INFORMATION SUPPLIED START

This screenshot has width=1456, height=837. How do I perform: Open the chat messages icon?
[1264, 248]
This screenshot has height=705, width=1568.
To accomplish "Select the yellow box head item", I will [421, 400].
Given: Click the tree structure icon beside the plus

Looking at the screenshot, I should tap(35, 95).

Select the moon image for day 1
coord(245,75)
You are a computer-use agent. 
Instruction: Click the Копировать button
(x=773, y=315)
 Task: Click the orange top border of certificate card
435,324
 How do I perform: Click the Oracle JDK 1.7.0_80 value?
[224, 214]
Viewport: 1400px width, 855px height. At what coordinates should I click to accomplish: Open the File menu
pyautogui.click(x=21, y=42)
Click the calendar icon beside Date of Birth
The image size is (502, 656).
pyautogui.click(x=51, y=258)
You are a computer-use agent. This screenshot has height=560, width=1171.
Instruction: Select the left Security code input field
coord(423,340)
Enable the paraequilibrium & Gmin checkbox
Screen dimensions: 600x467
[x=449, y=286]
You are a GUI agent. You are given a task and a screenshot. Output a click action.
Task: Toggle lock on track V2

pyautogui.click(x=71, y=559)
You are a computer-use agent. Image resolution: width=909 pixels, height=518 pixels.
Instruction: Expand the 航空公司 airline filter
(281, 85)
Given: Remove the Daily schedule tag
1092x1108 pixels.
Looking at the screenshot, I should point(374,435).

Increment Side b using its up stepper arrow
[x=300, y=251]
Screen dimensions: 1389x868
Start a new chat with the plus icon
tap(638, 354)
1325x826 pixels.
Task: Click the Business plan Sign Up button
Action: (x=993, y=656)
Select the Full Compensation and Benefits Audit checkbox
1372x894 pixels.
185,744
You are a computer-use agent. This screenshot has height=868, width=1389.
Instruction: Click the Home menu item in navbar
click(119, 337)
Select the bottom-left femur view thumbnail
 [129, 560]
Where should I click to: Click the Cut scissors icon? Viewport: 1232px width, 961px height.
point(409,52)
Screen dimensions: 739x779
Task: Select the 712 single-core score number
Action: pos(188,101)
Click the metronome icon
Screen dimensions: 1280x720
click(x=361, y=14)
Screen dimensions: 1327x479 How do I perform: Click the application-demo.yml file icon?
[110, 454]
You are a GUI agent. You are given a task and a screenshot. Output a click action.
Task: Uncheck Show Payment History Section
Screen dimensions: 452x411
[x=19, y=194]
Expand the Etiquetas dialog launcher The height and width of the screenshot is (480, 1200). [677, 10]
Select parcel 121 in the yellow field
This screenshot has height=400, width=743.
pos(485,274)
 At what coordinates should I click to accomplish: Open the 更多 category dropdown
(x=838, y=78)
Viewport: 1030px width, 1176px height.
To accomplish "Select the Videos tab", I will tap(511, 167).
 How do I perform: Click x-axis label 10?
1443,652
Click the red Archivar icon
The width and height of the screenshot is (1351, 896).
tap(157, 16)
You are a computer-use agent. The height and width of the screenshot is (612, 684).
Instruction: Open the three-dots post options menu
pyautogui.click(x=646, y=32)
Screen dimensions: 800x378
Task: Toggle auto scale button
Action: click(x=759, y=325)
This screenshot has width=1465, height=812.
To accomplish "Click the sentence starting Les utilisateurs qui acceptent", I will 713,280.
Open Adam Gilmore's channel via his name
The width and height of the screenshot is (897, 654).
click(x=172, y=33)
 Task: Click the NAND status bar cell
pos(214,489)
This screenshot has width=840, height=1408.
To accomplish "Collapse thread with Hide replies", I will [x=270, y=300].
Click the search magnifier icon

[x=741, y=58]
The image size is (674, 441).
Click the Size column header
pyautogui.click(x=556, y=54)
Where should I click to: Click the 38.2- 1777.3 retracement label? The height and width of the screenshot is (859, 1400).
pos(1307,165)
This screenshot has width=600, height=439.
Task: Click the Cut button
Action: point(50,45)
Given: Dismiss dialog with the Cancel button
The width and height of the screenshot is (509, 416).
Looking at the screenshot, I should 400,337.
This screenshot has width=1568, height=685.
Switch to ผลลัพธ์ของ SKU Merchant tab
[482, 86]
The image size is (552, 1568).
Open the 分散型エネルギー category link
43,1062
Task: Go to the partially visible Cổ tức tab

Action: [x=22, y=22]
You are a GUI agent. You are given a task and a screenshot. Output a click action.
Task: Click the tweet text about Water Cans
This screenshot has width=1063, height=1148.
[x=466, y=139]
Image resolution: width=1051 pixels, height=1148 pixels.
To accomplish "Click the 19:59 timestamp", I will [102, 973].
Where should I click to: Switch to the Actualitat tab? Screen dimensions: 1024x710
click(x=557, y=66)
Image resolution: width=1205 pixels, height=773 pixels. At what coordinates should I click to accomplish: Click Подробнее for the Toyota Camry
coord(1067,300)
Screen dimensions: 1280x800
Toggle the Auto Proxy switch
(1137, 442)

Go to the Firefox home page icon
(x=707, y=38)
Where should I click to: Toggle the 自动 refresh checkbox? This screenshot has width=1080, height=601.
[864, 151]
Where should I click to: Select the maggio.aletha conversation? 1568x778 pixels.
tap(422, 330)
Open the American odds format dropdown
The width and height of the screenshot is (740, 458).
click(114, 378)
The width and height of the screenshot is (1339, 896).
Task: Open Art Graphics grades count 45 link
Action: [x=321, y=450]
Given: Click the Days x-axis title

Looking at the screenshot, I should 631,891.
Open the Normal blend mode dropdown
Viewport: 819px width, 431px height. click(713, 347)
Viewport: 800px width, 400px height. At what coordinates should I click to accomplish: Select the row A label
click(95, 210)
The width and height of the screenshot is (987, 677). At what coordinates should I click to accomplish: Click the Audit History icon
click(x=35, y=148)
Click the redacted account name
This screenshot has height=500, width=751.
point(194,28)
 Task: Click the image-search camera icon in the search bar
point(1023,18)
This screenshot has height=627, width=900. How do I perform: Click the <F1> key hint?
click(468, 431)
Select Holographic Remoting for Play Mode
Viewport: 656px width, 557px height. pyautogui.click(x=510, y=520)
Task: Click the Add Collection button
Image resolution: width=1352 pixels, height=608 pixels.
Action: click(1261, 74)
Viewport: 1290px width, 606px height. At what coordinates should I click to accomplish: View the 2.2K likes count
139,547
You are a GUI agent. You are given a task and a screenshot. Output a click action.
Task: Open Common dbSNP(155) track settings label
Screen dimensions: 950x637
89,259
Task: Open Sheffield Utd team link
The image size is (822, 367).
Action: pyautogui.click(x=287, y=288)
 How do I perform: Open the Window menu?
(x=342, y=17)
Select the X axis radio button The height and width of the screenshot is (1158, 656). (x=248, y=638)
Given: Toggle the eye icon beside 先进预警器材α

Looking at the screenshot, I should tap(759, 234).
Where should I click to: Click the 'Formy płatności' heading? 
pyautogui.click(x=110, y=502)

INFORMATION SUPPLIED END

WORK TO BE COMPLETED » With the records above in view, retype each one exactly.

WRITTEN RESPONSE »
This screenshot has width=1456, height=837. How do I perform: Open the chat messages icon?
[1264, 248]
This screenshot has height=705, width=1568.
To accomplish "Select the yellow box head item", I will [421, 400].
Given: Click the tree structure icon beside the plus

Looking at the screenshot, I should tap(35, 95).

Select the moon image for day 1
coord(245,75)
You are a computer-use agent. 
Instruction: Click the Копировать button
(x=773, y=315)
 Task: Click the orange top border of certificate card
435,324
 How do I perform: Click the Oracle JDK 1.7.0_80 value?
[224, 214]
Viewport: 1400px width, 855px height. At what coordinates should I click to accomplish: Open the File menu
pyautogui.click(x=21, y=42)
Click the calendar icon beside Date of Birth
The image size is (502, 656).
pyautogui.click(x=51, y=258)
You are a computer-use agent. This screenshot has height=560, width=1171.
Instruction: Select the left Security code input field
coord(423,340)
Enable the paraequilibrium & Gmin checkbox
Screen dimensions: 600x467
[x=449, y=286]
You are a GUI agent. You are given a task and a screenshot. Output a click action.
Task: Toggle lock on track V2

pyautogui.click(x=71, y=559)
You are a computer-use agent. Image resolution: width=909 pixels, height=518 pixels.
Instruction: Expand the 航空公司 airline filter
(281, 85)
Given: Remove the Daily schedule tag
1092x1108 pixels.
Looking at the screenshot, I should point(374,435).

Increment Side b using its up stepper arrow
[x=300, y=251]
Screen dimensions: 1389x868
Start a new chat with the plus icon
tap(638, 354)
1325x826 pixels.
Task: Click the Business plan Sign Up button
Action: (x=993, y=656)
Select the Full Compensation and Benefits Audit checkbox
1372x894 pixels.
185,744
You are a computer-use agent. This screenshot has height=868, width=1389.
Instruction: Click the Home menu item in navbar
click(119, 337)
Select the bottom-left femur view thumbnail
 [129, 560]
Where should I click to: Click the Cut scissors icon? Viewport: 1232px width, 961px height.
point(409,52)
Screen dimensions: 739x779
Task: Select the 712 single-core score number
Action: pos(188,101)
Click the metronome icon
Screen dimensions: 1280x720
click(x=361, y=14)
Screen dimensions: 1327x479 How do I perform: Click the application-demo.yml file icon?
[110, 454]
You are a GUI agent. You are given a task and a screenshot. Output a click action.
Task: Uncheck Show Payment History Section
Screen dimensions: 452x411
[x=19, y=194]
Expand the Etiquetas dialog launcher The height and width of the screenshot is (480, 1200). [677, 10]
Select parcel 121 in the yellow field
This screenshot has height=400, width=743.
pos(485,274)
 At what coordinates should I click to accomplish: Open the 更多 category dropdown
(x=838, y=78)
Viewport: 1030px width, 1176px height.
To accomplish "Select the Videos tab", I will tap(511, 167).
 How do I perform: Click x-axis label 10?
1443,652
Click the red Archivar icon
The width and height of the screenshot is (1351, 896).
tap(157, 16)
You are a computer-use agent. The height and width of the screenshot is (612, 684).
Instruction: Open the three-dots post options menu
pyautogui.click(x=646, y=32)
Screen dimensions: 800x378
Task: Toggle auto scale button
Action: click(x=759, y=325)
This screenshot has width=1465, height=812.
To accomplish "Click the sentence starting Les utilisateurs qui acceptent", I will 713,280.
Open Adam Gilmore's channel via his name
The width and height of the screenshot is (897, 654).
click(x=172, y=33)
 Task: Click the NAND status bar cell
pos(214,489)
This screenshot has width=840, height=1408.
To accomplish "Collapse thread with Hide replies", I will [x=270, y=300].
Click the search magnifier icon

[x=741, y=58]
The image size is (674, 441).
Click the Size column header
pyautogui.click(x=556, y=54)
Where should I click to: Click the 38.2- 1777.3 retracement label? The height and width of the screenshot is (859, 1400).
pos(1307,165)
This screenshot has width=600, height=439.
Task: Click the Cut button
Action: point(50,45)
Given: Dismiss dialog with the Cancel button
The width and height of the screenshot is (509, 416).
Looking at the screenshot, I should 400,337.
This screenshot has width=1568, height=685.
Switch to ผลลัพธ์ของ SKU Merchant tab
[482, 86]
The image size is (552, 1568).
Open the 分散型エネルギー category link
43,1062
Task: Go to the partially visible Cổ tức tab

Action: [x=22, y=22]
You are a GUI agent. You are given a task and a screenshot. Output a click action.
Task: Click the tweet text about Water Cans
This screenshot has width=1063, height=1148.
[x=466, y=139]
Image resolution: width=1051 pixels, height=1148 pixels.
To accomplish "Click the 19:59 timestamp", I will [102, 973].
Where should I click to: Switch to the Actualitat tab? Screen dimensions: 1024x710
click(x=557, y=66)
Image resolution: width=1205 pixels, height=773 pixels. At what coordinates should I click to accomplish: Click Подробнее for the Toyota Camry
coord(1067,300)
Screen dimensions: 1280x800
Toggle the Auto Proxy switch
(1137, 442)

Go to the Firefox home page icon
(x=707, y=38)
Where should I click to: Toggle the 自动 refresh checkbox? This screenshot has width=1080, height=601.
[864, 151]
Where should I click to: Select the maggio.aletha conversation? 1568x778 pixels.
tap(422, 330)
Open the American odds format dropdown
The width and height of the screenshot is (740, 458).
click(114, 378)
The width and height of the screenshot is (1339, 896).
Task: Open Art Graphics grades count 45 link
Action: [x=321, y=450]
Given: Click the Days x-axis title

Looking at the screenshot, I should 631,891.
Open the Normal blend mode dropdown
Viewport: 819px width, 431px height. click(713, 347)
Viewport: 800px width, 400px height. At what coordinates should I click to accomplish: Select the row A label
click(95, 210)
The width and height of the screenshot is (987, 677). At what coordinates should I click to accomplish: Click the Audit History icon
click(x=35, y=148)
Click the redacted account name
This screenshot has height=500, width=751.
point(194,28)
 Task: Click the image-search camera icon in the search bar
point(1023,18)
This screenshot has height=627, width=900. How do I perform: Click the <F1> key hint?
click(468, 431)
Select Holographic Remoting for Play Mode
Viewport: 656px width, 557px height. pyautogui.click(x=510, y=520)
Task: Click the Add Collection button
Image resolution: width=1352 pixels, height=608 pixels.
Action: click(1261, 74)
Viewport: 1290px width, 606px height. At what coordinates should I click to accomplish: View the 2.2K likes count
139,547
You are a GUI agent. You are given a task and a screenshot. Output a click action.
Task: Open Common dbSNP(155) track settings label
Screen dimensions: 950x637
89,259
Task: Open Sheffield Utd team link
The image size is (822, 367).
Action: pyautogui.click(x=287, y=288)
 How do I perform: Open the Window menu?
(x=342, y=17)
Select the X axis radio button The height and width of the screenshot is (1158, 656). (x=248, y=638)
Given: Toggle the eye icon beside 先进预警器材α

Looking at the screenshot, I should tap(759, 234).
Where should I click to: Click the 'Formy płatności' heading? 
pyautogui.click(x=110, y=502)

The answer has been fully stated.